Frauen überlegen in der Regel etwas länger, wenn sie vor einem wichtigen Termin ihre Kleidung auswählen. So auch Elisabeth Kopp (84) am 2. Oktober 1984, als sie zur Wahl der ersten Bundesrätin antrat. «Ich dachte, am besten wäre jetzt ein Deux-Pièces, aber das hatte ich nicht. Da habe ich einfach das angezogen, was mir zu der Zeit am besten gefiel», erinnert sich Kopp.
Zwischen Macht und Weiblichkeit
Die Wahl der damaligen Bundesratskandidatin fiel auf eine blaue Seidenbluse des Schweizer Labels Akris. Das geschichtsträchtige Outfit ist Teil der Ausstellung «Robes politiques – Frauen Macht Mode», die ab dem 19. März im Textilmuseum St. Gallen zu sehen ist. Anlass dafür ist der
50. Jahrestag der Einführung des Frauenstimm- und -wahlrechts in der Schweiz.
«Wir haben einen grossen geografischen und historischen Bogen gespannt. Dabei geht es keinesfalls um eine modische Wertung», so Co-Kuratorin Annina Weber (38). «Vielmehr wollen wir das Spannungsfeld zwischen Machtposition und Weiblichkeit aufzeigen. Denn es ist nach wie vor so, dass die äussere Erscheinung von Frauen auf der politischen Bühne viel stärker beachtet wird als bei Männern.»
Weiblicher Stil – aber demonstrativ
Kopp setzte während ihrer Amtszeit bewusst auf einen femininen Auftritt – sie trug immer einen Rock: «Ich fand, als einzige Frau in diesem Laden müsse ich nicht auch noch in Hosen herumlaufen.»
In den 1980er-Jahren waren Frauen in hohen politischen Ämtern noch eine Seltenheit. Darum stachen die Stilmittel der mächtigen Damen umso mehr ins Auge. So auch bei der «Eisernen Lady», Margaret Thatcher (1925–2013). Sie prägte als erste englische Premierministerin von 1979 bis 1990 mit ihrer neokonservativen Politik nicht nur den «Thatcherismus», sondern auch das «Handbagging». Bei wichtigen Treffen stellte sie ihre Handtasche jeweils demonstrativ hin, und jeder verstand die Botschaft: Die meint es ernst! Damit machte sie das typische Damen-Accessoire zur Waffe einer Frau in einer Männerwelt.

━━━━

## AUFGABE 1
Übertrage aus den Datensätzen alles von der Zeile mit „Where should I click to: Tap“ bis hinunter zur Zeile mit „Action: click(x=1089, y=188)“ unverändert, beide Zeilen eingeschlossen.
Der Text und die Datensätze stehen in keinem Zusammenhang.

## DATENSÄTZE
━━━━

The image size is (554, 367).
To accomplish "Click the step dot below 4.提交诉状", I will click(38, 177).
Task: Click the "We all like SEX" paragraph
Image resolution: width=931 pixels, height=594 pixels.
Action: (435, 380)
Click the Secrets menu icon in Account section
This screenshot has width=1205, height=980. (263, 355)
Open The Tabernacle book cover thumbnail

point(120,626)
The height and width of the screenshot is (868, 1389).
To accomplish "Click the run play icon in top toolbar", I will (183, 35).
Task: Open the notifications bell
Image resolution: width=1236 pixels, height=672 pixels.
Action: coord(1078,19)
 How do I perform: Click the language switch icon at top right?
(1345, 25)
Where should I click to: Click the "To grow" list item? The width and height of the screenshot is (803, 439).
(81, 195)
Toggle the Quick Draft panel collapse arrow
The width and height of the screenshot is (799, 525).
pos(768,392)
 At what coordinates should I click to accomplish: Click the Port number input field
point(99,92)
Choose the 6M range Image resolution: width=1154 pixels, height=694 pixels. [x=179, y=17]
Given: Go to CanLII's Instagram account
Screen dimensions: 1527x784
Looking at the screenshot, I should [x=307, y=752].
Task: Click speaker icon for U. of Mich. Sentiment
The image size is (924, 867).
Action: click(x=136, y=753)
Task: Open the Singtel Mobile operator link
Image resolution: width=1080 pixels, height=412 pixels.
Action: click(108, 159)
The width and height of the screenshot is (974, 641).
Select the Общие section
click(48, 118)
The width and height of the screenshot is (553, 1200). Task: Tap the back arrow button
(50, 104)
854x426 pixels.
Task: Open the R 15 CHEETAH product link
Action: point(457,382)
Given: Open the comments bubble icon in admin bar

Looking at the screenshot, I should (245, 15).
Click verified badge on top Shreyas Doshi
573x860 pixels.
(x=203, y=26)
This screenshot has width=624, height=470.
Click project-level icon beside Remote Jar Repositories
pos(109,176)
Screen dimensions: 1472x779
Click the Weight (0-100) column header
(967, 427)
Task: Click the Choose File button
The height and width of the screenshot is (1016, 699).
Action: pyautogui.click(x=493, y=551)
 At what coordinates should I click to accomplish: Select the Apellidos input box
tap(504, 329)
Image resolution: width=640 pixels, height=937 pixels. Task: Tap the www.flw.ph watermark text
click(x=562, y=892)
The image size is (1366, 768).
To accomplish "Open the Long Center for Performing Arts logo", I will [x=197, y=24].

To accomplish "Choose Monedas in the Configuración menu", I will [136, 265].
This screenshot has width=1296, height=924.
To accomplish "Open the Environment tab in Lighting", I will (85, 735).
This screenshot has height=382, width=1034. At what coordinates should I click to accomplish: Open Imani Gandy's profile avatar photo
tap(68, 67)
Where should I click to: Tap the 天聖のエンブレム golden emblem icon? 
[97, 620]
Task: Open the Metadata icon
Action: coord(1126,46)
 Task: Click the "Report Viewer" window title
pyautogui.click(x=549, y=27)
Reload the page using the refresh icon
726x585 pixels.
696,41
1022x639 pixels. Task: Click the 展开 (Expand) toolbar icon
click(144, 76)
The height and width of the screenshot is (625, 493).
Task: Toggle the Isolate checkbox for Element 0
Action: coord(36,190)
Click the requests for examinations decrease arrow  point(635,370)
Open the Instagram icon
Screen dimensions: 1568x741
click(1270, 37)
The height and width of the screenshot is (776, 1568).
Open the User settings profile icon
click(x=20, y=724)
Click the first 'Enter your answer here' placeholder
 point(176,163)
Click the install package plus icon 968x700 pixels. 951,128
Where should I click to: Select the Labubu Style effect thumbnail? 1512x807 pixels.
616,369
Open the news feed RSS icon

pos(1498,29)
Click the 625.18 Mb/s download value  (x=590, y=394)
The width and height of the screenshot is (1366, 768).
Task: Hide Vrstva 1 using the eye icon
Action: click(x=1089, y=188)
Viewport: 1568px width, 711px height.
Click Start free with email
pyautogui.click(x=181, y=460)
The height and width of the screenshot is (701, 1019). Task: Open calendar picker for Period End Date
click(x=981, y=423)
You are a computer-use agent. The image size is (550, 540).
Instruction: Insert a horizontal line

━━━━

## AUFGABE 2
Führe den Text über Frauen, Macht und Mode in der Politik nach seinem letzten Satz weiter.

## LÖSUNG 1
Where should I click to: Tap the 天聖のエンブレム golden emblem icon? 
[97, 620]
Task: Open the Metadata icon
Action: coord(1126,46)
 Task: Click the "Report Viewer" window title
pyautogui.click(x=549, y=27)
Reload the page using the refresh icon
726x585 pixels.
696,41
1022x639 pixels. Task: Click the 展开 (Expand) toolbar icon
click(144, 76)
The height and width of the screenshot is (625, 493).
Task: Toggle the Isolate checkbox for Element 0
Action: coord(36,190)
Click the requests for examinations decrease arrow  point(635,370)
Open the Instagram icon
Screen dimensions: 1568x741
click(1270, 37)
The height and width of the screenshot is (776, 1568).
Open the User settings profile icon
click(x=20, y=724)
Click the first 'Enter your answer here' placeholder
 point(176,163)
Click the install package plus icon 968x700 pixels. 951,128
Where should I click to: Select the Labubu Style effect thumbnail? 1512x807 pixels.
616,369
Open the news feed RSS icon

pos(1498,29)
Click the 625.18 Mb/s download value  (x=590, y=394)
The width and height of the screenshot is (1366, 768).
Task: Hide Vrstva 1 using the eye icon
Action: click(x=1089, y=188)

## LÖSUNG 2
Frauen in «männlicher Uniform»
Um in den Reihen der mächtigen Männer weniger aufzufallen, greifen viele Frauen auf die «männliche Uniform» zurück, den Anzug. So Bundeskanzlerin Angela Merkel (66): Sie hat es nach Jahrzehnten geschafft, dass man sie nicht mehr anhand ihrer Kleidung beurteilt, sondern in ihrer Funktion wahrnimmt – indem sie die immer gleiche Bekleidungskombi aus Blazer und Hose wählt. Bloss punkto Farbe gibt sie sich mehr Spielraum. Als aber Merkel beim Opernbesuch in Oslo 2008 ein Abendkleid mit tiefem Dekolleté trug, war der Skandal perfekt: Die Kanzlerin ist eine Frau!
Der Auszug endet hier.